Ah, to sit in stillness, cultivating peace! Doesn’t that sound just wonderful. Maybe you’ve even gone to the expense of creating a space, buying one of those special pillows, getting a sound bowl, burning incense. And it’s fantastic…for about four seconds.
Then your mind kicks in…and the battle is ON!!! Your back starts hurting, your left knee act up, you can’t stop thinking about the LIST that everybody’s got: what to get done today, what should have gotten done yesterday. Or that jerk that cut us off, or claims we cut them off. Some of us as well simply were not born to sit still, our bodies want to mooooove!
Confession time here. I’m not the greatest meditator in the world. I’ve been doing it for years, and I’ve been studying it and workshopping about it for almost as long; I could cite you statistics on empirical evidence of how good it is for the brain. And if I get to it more than twice a week, I’m awfully proud of myself. Time is a constraint, but that’s usually an excuse (unless you are a single mom with four children and an inflexible boss, in which case, you get to use that excuse). The really difficulty is sitting with one’s inner turmoil, unrelieved by distraction.
And that can be brutal.
Meditation has been one of the most studied and verified forms of effective support for neuroplasticity, or the brain’s ability in the wake of damage to make new neuronal connections. These connections in particular seem to positively impact our level of compassion for self and other, involving a part of the brain called the insula. I won’t go into detail…but I encourage you to have fun with searches, and in particular check out some of the material from the Shambhala Institute.
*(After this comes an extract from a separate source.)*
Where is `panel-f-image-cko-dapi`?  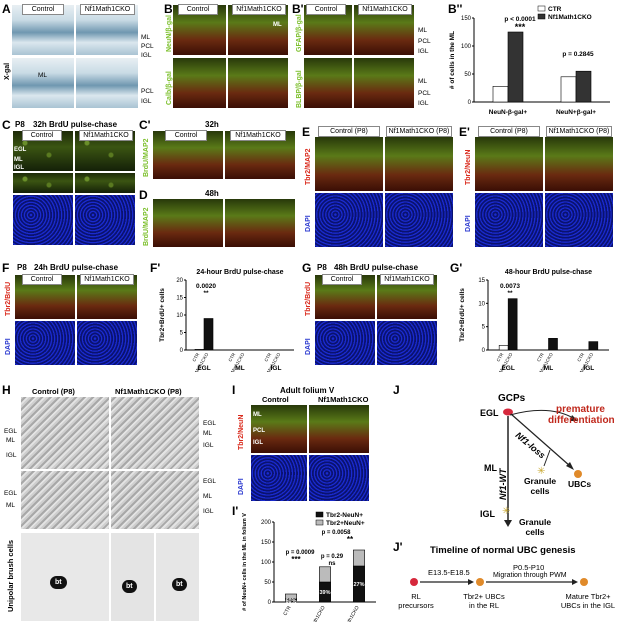 panel-f-image-cko-dapi is located at coordinates (107, 343).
Meditation is a discipline. Sometimes, it gets to me. In this video, in which I am upstaged by my dogs, I give a little taste both of the effort I put towards sitting, and how easy it is for me to get distracted from focusing on the present. What is important for all of us to wrap our minds around is that, if you’re expecting your brain to cooperate and stop thinking, you will not succeed. You will get frustrated, and you will give up on an intervention that is free and requires no travel, taking 15-20 minutes out of your day.
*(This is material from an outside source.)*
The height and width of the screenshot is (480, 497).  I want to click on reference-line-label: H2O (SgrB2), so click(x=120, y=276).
Monkey mind. After you sit for that first 4 seconds, you’ll know exactly what I’m talking about. And the best approach is not to judge it, or to bypass it, but instead to gently recognize it…each and every time those thoughts start screeching and reaching from limb to limb. Normalize it. That’s what your undisciplined brain is going to do. It’s a little like the wobbly legs of a toddler just learning to walk. Just as we pull ourselves up, over and over again, until our body learns and memorizes how to balance and move with grace and economy, so too will, over time, our minds become more accustomed to the thoughts that spring forth, and more resilient in their return to a calmer, more present, and more aware place.
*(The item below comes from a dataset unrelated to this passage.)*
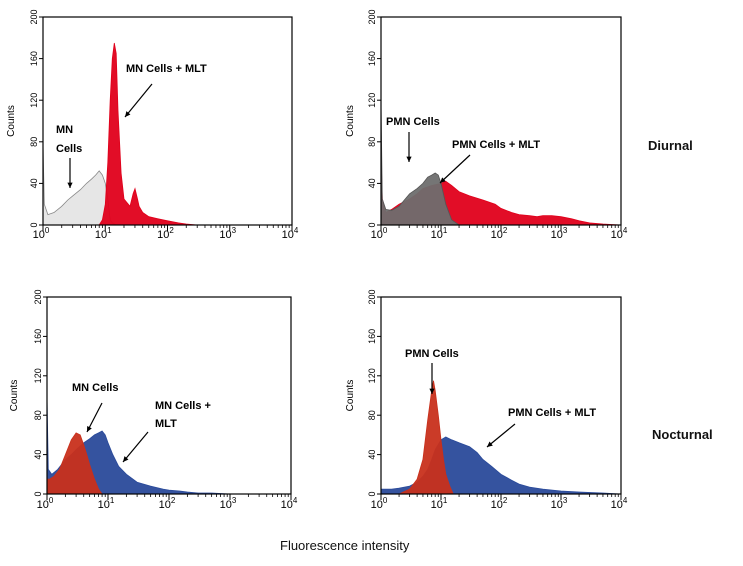  What do you see at coordinates (501, 396) in the screenshot?
I see `plot-frame` at bounding box center [501, 396].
What does this have to do with trauma? One of the hallmarks of Post Traumatic Stress Disorder is that it makes the differentiation between Now and Then extremely difficult. It makes sitting with the distress intolerable. By practicing the discipline of arriving at now, again and again, and touching our pain with forgiveness and compassion for our selves, we can do much to heal the wounds that linger from the past.